Task item: Look for the word "agent" in the records, and copy each line where it appears.

Records shown:
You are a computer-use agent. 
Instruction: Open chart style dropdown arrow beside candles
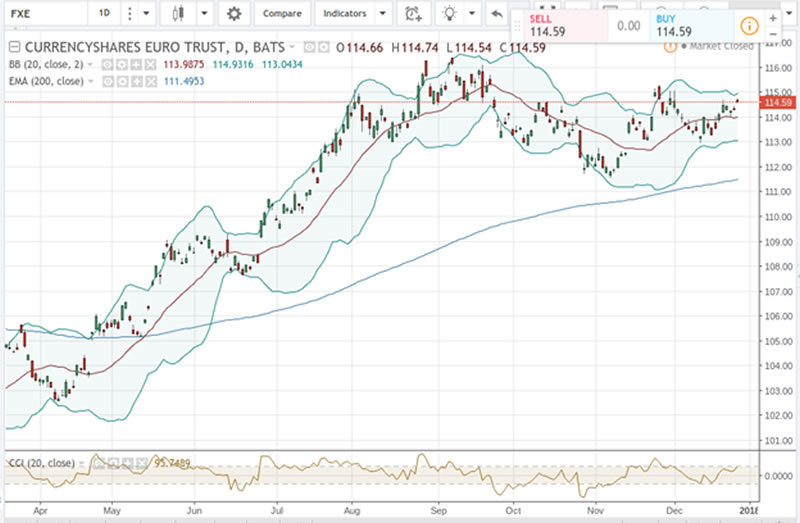(205, 14)
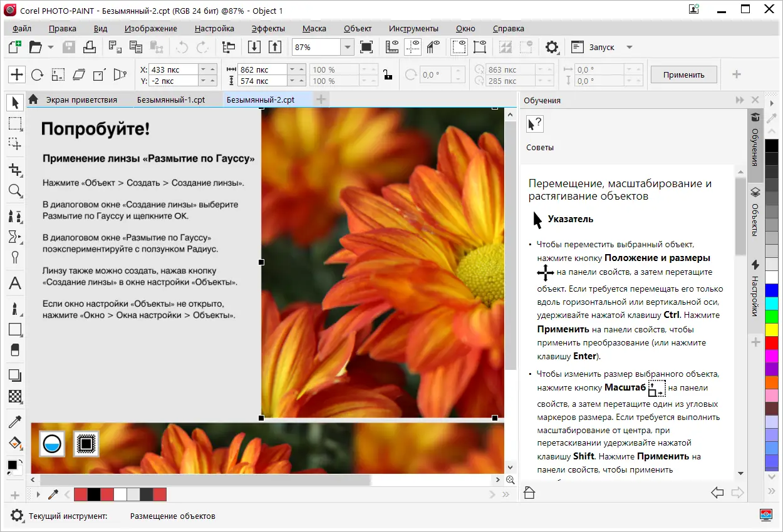Open the Options gear icon in toolbar

tap(551, 47)
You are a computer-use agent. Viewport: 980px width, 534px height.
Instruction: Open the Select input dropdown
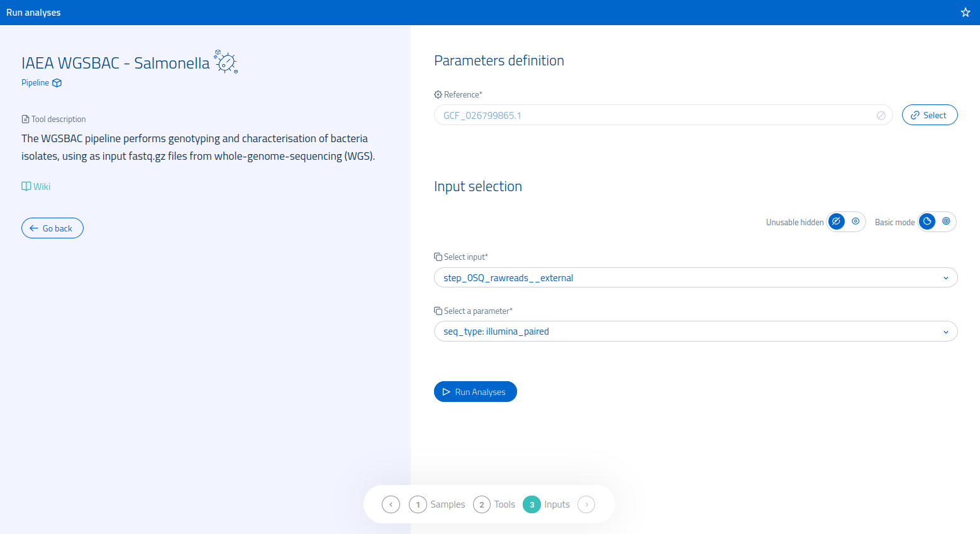695,278
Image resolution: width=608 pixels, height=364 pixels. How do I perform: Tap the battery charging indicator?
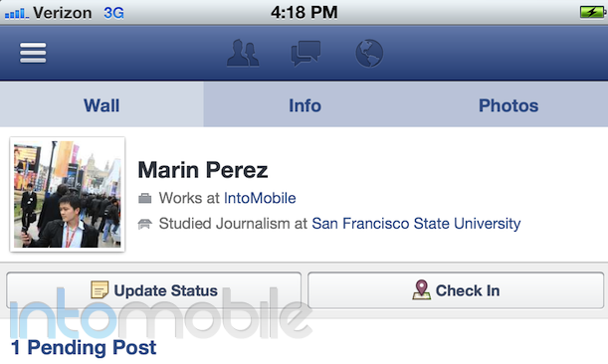(x=592, y=12)
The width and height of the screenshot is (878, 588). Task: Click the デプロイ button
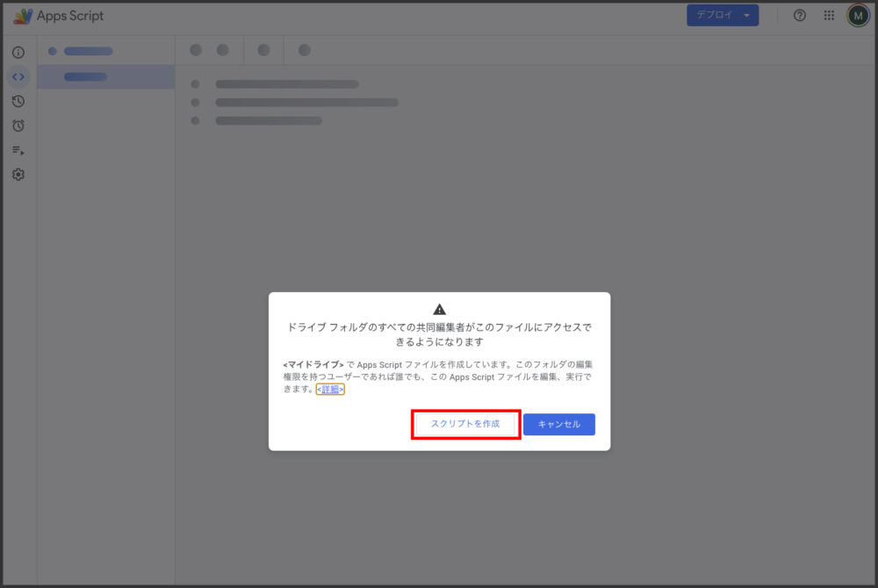[x=713, y=15]

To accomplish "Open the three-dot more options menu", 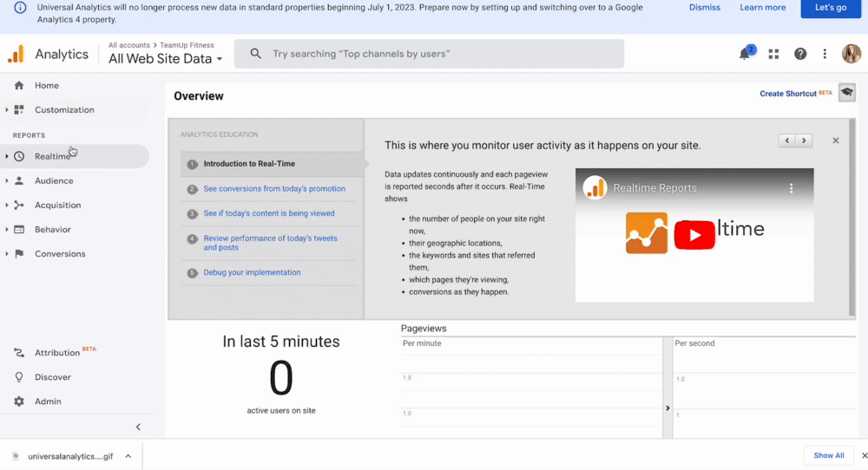I will click(825, 54).
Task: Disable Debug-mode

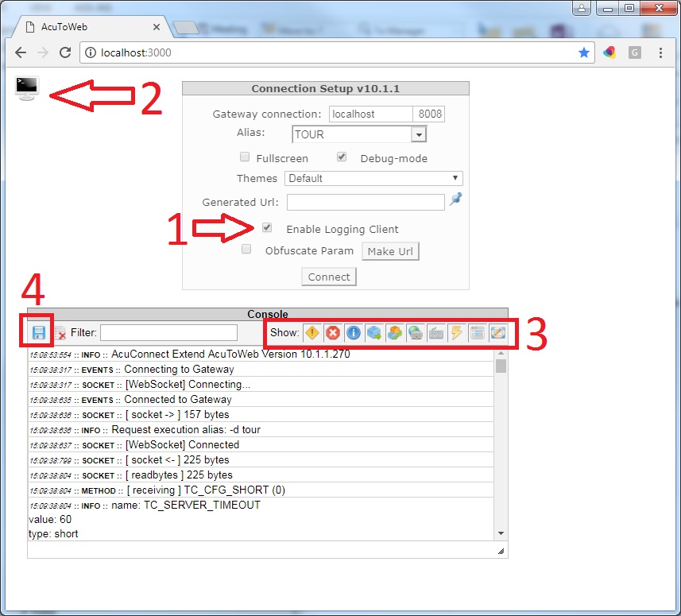Action: pos(342,157)
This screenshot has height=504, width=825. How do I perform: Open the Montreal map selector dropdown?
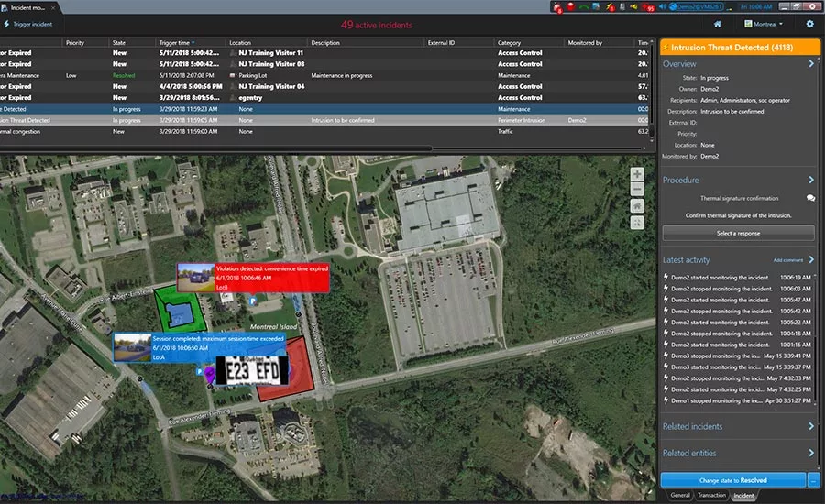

Exercise output:
You are a computer-use agent. 
You are a computer-use agent. Viewport: 980px width, 534px height.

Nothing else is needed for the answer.